__TASK TO COMPLETE__. Transcribe each entry so that nothing differs from the original.

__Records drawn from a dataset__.

***

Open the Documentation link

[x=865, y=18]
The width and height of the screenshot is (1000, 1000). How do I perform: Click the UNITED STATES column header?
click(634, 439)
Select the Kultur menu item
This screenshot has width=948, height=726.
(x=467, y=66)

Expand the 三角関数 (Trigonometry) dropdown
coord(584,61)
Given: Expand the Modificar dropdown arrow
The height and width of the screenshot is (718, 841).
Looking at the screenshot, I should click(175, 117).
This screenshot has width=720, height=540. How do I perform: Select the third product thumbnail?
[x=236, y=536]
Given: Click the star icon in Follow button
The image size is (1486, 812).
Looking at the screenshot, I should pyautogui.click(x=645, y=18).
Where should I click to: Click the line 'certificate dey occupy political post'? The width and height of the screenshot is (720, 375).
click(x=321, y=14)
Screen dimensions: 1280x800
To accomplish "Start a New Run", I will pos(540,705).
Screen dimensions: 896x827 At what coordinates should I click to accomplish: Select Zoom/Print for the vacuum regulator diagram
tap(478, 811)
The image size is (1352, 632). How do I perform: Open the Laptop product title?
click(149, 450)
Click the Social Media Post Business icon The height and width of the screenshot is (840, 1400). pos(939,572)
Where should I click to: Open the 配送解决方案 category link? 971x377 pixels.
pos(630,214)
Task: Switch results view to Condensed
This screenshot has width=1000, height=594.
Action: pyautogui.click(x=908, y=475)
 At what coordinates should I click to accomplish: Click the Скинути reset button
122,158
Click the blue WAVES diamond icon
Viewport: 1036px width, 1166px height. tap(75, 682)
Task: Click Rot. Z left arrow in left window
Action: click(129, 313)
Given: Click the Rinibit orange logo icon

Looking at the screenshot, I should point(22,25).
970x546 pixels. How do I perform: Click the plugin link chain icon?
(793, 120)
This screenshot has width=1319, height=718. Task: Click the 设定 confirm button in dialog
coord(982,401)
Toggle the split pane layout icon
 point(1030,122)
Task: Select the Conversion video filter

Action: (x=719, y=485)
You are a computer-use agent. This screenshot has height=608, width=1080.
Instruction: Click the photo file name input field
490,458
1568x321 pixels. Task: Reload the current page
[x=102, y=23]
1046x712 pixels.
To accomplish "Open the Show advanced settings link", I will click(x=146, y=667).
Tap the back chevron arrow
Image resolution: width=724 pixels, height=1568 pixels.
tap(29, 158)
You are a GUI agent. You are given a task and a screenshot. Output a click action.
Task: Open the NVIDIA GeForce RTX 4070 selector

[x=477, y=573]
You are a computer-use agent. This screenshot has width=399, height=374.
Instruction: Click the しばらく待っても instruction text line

***

__SOLUTION TO THIS EXERCISE__.
Open the Documentation link

[x=865, y=18]
The width and height of the screenshot is (1000, 1000). How do I perform: Click the UNITED STATES column header?
click(634, 439)
Select the Kultur menu item
This screenshot has width=948, height=726.
(x=467, y=66)

Expand the 三角関数 (Trigonometry) dropdown
coord(584,61)
Given: Expand the Modificar dropdown arrow
The height and width of the screenshot is (718, 841).
Looking at the screenshot, I should click(175, 117).
This screenshot has width=720, height=540. How do I perform: Select the third product thumbnail?
[x=236, y=536]
Given: Click the star icon in Follow button
The image size is (1486, 812).
Looking at the screenshot, I should pyautogui.click(x=645, y=18).
Where should I click to: Click the line 'certificate dey occupy political post'? The width and height of the screenshot is (720, 375).
click(x=321, y=14)
Screen dimensions: 1280x800
To accomplish "Start a New Run", I will pos(540,705).
Screen dimensions: 896x827 At what coordinates should I click to accomplish: Select Zoom/Print for the vacuum regulator diagram
tap(478, 811)
The image size is (1352, 632). How do I perform: Open the Laptop product title?
click(149, 450)
Click the Social Media Post Business icon The height and width of the screenshot is (840, 1400). pos(939,572)
Where should I click to: Open the 配送解决方案 category link? 971x377 pixels.
pos(630,214)
Task: Switch results view to Condensed
This screenshot has width=1000, height=594.
Action: pyautogui.click(x=908, y=475)
 At what coordinates should I click to accomplish: Click the Скинути reset button
122,158
Click the blue WAVES diamond icon
Viewport: 1036px width, 1166px height. tap(75, 682)
Task: Click Rot. Z left arrow in left window
Action: click(129, 313)
Given: Click the Rinibit orange logo icon

Looking at the screenshot, I should point(22,25).
970x546 pixels. How do I perform: Click the plugin link chain icon?
(793, 120)
This screenshot has width=1319, height=718. Task: Click the 设定 confirm button in dialog
coord(982,401)
Toggle the split pane layout icon
 point(1030,122)
Task: Select the Conversion video filter

Action: (x=719, y=485)
You are a computer-use agent. This screenshot has height=608, width=1080.
Instruction: Click the photo file name input field
490,458
1568x321 pixels. Task: Reload the current page
[x=102, y=23]
1046x712 pixels.
To accomplish "Open the Show advanced settings link", I will click(x=146, y=667).
Tap the back chevron arrow
Image resolution: width=724 pixels, height=1568 pixels.
tap(29, 158)
You are a GUI agent. You are given a task and a screenshot. Output a click action.
Task: Open the NVIDIA GeForce RTX 4070 selector

[x=477, y=573]
You are a computer-use agent. This screenshot has width=399, height=374.
Instruction: Click the しばらく待っても instruction text line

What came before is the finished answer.